Il faudra bien un jour s'interroger sur les origines et les conséquences de la culture trash et gore chez les jeunes. Du culte voué au sang, à la mort et à la " dégueulasserie ". Est-ce parce qu'ils ont tout vu ce que le côté sombre de l'être humain a à offrir à la grandeur de la planète par les guerres en direct, les tueries, les fusillades, les scandales, les génocides, etc., qu'ils sont ainsi? Est-ce parce qu'ils vivent dans un univers ouaté et surprotégé de la banlieue qu'ils sont attirés par la violence qu'ils voient partout à la télévision et au cinéma?
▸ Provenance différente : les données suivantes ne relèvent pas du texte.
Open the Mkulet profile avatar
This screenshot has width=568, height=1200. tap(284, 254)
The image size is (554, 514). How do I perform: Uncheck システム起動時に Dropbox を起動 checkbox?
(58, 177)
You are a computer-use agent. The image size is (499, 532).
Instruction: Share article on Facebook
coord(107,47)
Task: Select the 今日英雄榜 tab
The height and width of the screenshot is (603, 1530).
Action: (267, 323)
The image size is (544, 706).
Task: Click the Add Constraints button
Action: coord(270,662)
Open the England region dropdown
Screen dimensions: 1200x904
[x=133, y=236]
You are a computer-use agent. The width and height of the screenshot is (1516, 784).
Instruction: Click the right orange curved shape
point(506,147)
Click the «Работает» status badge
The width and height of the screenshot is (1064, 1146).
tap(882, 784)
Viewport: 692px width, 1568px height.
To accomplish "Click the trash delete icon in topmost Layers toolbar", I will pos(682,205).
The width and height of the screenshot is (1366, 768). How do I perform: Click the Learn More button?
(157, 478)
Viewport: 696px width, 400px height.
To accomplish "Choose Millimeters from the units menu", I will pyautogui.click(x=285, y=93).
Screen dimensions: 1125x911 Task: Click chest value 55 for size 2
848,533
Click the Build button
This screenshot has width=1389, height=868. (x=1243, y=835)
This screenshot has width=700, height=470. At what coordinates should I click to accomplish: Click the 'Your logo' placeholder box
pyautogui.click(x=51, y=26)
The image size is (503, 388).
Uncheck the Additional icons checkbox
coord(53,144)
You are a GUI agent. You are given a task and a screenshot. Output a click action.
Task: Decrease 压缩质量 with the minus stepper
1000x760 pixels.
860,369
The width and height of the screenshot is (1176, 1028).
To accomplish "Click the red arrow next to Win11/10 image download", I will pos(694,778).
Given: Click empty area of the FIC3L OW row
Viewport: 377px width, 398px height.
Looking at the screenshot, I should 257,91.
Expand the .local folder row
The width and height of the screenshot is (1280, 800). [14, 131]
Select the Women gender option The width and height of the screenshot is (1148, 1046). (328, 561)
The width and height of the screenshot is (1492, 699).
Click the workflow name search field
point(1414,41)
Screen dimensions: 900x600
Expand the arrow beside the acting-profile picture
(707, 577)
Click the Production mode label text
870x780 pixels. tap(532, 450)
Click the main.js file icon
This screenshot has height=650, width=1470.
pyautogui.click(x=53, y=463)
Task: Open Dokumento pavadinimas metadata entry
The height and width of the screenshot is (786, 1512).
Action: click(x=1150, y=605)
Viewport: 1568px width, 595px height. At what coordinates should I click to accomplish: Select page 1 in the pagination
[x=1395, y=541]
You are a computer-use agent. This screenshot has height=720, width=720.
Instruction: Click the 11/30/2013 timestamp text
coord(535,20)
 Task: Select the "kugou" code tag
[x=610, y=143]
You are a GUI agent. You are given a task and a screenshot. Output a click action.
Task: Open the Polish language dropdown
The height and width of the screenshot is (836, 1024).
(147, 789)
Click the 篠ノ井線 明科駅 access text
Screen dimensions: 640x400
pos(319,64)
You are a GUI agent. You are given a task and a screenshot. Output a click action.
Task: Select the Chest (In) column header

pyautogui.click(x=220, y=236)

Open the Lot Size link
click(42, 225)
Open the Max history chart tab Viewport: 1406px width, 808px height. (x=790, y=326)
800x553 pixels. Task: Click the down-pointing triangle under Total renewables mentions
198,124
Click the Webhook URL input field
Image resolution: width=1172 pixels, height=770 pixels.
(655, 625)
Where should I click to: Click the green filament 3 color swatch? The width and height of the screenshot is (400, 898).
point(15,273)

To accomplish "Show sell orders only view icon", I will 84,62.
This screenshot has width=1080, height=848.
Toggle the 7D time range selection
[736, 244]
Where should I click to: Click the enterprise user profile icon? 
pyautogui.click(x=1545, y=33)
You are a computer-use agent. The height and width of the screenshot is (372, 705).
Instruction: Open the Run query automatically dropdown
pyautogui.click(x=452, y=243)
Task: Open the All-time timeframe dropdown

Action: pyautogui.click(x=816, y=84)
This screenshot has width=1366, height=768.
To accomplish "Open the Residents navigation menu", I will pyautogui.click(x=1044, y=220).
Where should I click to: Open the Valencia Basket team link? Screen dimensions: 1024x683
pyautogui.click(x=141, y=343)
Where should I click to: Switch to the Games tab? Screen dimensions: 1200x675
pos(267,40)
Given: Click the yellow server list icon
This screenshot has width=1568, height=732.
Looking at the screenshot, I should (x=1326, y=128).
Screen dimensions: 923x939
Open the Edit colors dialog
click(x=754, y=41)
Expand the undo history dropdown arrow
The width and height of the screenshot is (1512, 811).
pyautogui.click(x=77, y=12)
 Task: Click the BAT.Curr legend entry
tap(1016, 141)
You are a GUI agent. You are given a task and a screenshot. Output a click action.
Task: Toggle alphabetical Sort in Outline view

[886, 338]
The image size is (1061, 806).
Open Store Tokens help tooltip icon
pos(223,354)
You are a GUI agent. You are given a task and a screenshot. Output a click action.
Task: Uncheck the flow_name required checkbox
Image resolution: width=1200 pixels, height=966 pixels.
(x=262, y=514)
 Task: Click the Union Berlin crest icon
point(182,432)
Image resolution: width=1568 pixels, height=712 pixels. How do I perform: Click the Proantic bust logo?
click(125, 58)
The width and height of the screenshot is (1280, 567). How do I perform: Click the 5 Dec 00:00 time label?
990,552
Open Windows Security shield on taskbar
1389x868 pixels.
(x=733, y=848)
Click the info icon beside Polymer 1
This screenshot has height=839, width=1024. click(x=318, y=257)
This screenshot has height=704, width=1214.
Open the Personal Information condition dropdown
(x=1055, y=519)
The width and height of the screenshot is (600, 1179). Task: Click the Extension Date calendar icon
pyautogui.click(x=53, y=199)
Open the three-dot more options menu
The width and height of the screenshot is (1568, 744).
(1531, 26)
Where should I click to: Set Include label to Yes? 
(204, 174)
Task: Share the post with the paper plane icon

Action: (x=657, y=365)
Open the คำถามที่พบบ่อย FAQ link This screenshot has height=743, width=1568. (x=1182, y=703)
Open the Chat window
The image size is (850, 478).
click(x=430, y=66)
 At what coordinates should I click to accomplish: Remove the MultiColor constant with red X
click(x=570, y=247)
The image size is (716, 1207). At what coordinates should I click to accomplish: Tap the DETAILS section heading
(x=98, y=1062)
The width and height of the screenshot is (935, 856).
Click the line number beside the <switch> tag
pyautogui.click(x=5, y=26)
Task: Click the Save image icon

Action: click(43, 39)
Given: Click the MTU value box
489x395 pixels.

Je n'en sais rien. Ce que je sais, par contre, c'est que les jeunes montrent une tolérance de plus en plus grande envers des images de plus en plus morbides, dégueulasses, sanguinaires, chirurgicales presque, qui circulent à la télévision, au cinéma, dans les jeux vidéo et dans Internet. Est-ce cela qui les désensibilise face à la violence tout en les fascinant?

Ce qui est encourageant, par contre, c'est que cette culture underground ne constitue pas la tasse de thé de la majorité des élèves au collégial. Bien au contraire, la plupart du temps, quand un jeune manifeste sa fascination pour la violence, le sang et les choses dégueulasses en classe, ce sont les autres élèves qui le remettent à sa place. Avec délicatesse et beaucoup de compassion.

C'est d'ailleurs cette attitude mutuelle d'ouverture à l'autre et de compréhension des jeunes en général qui me rend optimiste pour l'avenir, même dans les moments de crise comme ceux qu'on traverse présentement.